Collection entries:
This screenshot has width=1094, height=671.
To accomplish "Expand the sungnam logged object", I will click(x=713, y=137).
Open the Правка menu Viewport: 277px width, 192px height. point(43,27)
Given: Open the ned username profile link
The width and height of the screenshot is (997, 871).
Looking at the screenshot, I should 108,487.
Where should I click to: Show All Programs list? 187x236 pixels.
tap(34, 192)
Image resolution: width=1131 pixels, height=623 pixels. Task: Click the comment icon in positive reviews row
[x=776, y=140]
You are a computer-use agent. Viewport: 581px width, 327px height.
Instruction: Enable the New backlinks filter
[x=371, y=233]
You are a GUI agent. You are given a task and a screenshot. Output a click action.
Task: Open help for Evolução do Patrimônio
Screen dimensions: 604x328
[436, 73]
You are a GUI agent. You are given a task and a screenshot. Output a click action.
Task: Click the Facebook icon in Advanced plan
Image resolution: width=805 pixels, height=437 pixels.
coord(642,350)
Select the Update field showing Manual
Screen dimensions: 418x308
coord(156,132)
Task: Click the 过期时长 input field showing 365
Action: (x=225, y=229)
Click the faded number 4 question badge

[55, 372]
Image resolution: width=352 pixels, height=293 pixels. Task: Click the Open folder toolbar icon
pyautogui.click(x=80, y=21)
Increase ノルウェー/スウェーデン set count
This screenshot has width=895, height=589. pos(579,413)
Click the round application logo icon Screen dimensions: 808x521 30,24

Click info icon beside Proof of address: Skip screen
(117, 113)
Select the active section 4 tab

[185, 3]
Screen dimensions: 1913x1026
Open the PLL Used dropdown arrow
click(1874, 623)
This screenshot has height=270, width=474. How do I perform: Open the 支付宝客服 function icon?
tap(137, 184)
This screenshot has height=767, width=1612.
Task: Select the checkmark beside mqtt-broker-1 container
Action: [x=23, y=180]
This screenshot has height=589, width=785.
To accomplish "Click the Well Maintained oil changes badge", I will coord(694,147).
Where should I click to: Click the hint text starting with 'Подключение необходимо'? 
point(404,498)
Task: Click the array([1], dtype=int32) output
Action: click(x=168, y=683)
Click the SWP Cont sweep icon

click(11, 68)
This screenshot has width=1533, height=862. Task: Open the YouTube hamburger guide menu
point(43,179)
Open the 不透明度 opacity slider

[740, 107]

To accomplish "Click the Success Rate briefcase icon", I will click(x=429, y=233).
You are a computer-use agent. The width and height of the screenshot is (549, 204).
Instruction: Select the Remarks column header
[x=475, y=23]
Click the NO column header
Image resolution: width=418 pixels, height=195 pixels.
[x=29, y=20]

• **TASK BRIEF**
Swap "Image resolution" for "Display resolution" throughout the collection entries above, and reproduce the lines with nothing else changed.

• **WRITTEN SOLUTION**
This screenshot has width=1094, height=671.
To accomplish "Expand the sungnam logged object", I will click(x=713, y=137).
Open the Правка menu Viewport: 277px width, 192px height. point(43,27)
Given: Open the ned username profile link
The width and height of the screenshot is (997, 871).
Looking at the screenshot, I should 108,487.
Where should I click to: Show All Programs list? 187x236 pixels.
tap(34, 192)
Display resolution: width=1131 pixels, height=623 pixels. Task: Click the comment icon in positive reviews row
[x=776, y=140]
You are a computer-use agent. Viewport: 581px width, 327px height.
Instruction: Enable the New backlinks filter
[x=371, y=233]
You are a GUI agent. You are given a task and a screenshot. Output a click action.
Task: Open help for Evolução do Patrimônio
Screen dimensions: 604x328
[436, 73]
You are a GUI agent. You are given a task and a screenshot. Output a click action.
Task: Click the Facebook icon in Advanced plan
Display resolution: width=805 pixels, height=437 pixels.
coord(642,350)
Select the Update field showing Manual
Screen dimensions: 418x308
coord(156,132)
Task: Click the 过期时长 input field showing 365
Action: (x=225, y=229)
Click the faded number 4 question badge

[55, 372]
Display resolution: width=352 pixels, height=293 pixels. Task: Click the Open folder toolbar icon
pyautogui.click(x=80, y=21)
Increase ノルウェー/スウェーデン set count
This screenshot has width=895, height=589. pos(579,413)
Click the round application logo icon Screen dimensions: 808x521 30,24

Click info icon beside Proof of address: Skip screen
(117, 113)
Select the active section 4 tab

[185, 3]
Screen dimensions: 1913x1026
Open the PLL Used dropdown arrow
click(1874, 623)
This screenshot has height=270, width=474. How do I perform: Open the 支付宝客服 function icon?
tap(137, 184)
This screenshot has height=767, width=1612.
Task: Select the checkmark beside mqtt-broker-1 container
Action: [x=23, y=180]
This screenshot has height=589, width=785.
To accomplish "Click the Well Maintained oil changes badge", I will coord(694,147).
Where should I click to: Click the hint text starting with 'Подключение необходимо'? 
point(404,498)
Task: Click the array([1], dtype=int32) output
Action: click(x=168, y=683)
Click the SWP Cont sweep icon

click(11, 68)
This screenshot has width=1533, height=862. Task: Open the YouTube hamburger guide menu
point(43,179)
Open the 不透明度 opacity slider

[740, 107]

To accomplish "Click the Success Rate briefcase icon", I will click(x=429, y=233).
You are a computer-use agent. The width and height of the screenshot is (549, 204).
Instruction: Select the Remarks column header
[x=475, y=23]
Click the NO column header
Display resolution: width=418 pixels, height=195 pixels.
[x=29, y=20]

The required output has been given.